How to complete this task
Copy the manor house passage starting at "Moving into the" and ending at "Old Gamekeeper’s voice.", swapping "sofa" for "couch".

Phil locked up the Royal and we crossed into the manor house. He started a fire in the well-stoked hearth of the sitting room. We carried my bags to the main bedroom on the second floor with wide, creaking floor boards that showed daylight between them.
In his grand hospitality, he had offered to cook dinner in the modest commercial kitchen, but since I was the only guest I declined so that he could be at home with his beautiful family. He prepared a pot of coffee for the next morning and assured me that if any problems arose I could reach him anytime on his cell phone and he would be here within minutes.
As it turns out, I had brought my own provisions: smoked salmon, salami, a hunk of smoked gouda and crackers – along with a flask of Laphroaig single malt scotch and a leather cigar holder filled with torpedoes.
I laid out the spread on the large mahogany table in the dining room, the chandelier casting ample light for me to accompany my repast with the book “Plain Directions for Acquiring The Art of Shooting on the Wing: With Useful Hints Concerning All That Relates To Guns and Shooting” written in 1873 by someone called “An Old Gamekeeper.”
Moving into the sitting room, I occupied a weathered leather sofa, its companions on the other side of the coffee table. The hearth had the same appetite for wood as Diamond Jim Brady for sirloin. The magnificent heat, the scotch, the cigars and the deep history of the house mingled with the Old Gamekeeper’s voice.
I awoke the next morning to an Indian Summer. Phil stood at the stove scrambling eggs, frying sausage and toasting bagels under the broiler. We enjoyed breakfast and fine conversation in the dining room.
We returned to the gun room, waiting for our guide. I shouldered the Royal. At 6 pounds, 3 ounces and with a 14 ¾-inch length of pull it came up quick and authoritative thanks to the extraordinary balance centered on the trunnions and a frame rounded to the contour of my left hand.

Material provided
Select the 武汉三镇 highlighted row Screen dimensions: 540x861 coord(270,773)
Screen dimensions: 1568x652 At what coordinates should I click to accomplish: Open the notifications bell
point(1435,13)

Output for this task
Moving into the sitting room, I occupied a weathered leather couch, its companions on the other side of the coffee table. The hearth had the same appetite for wood as Diamond Jim Brady for sirloin. The magnificent heat, the scotch, the cigars and the deep history of the house mingled with the Old Gamekeeper’s voice.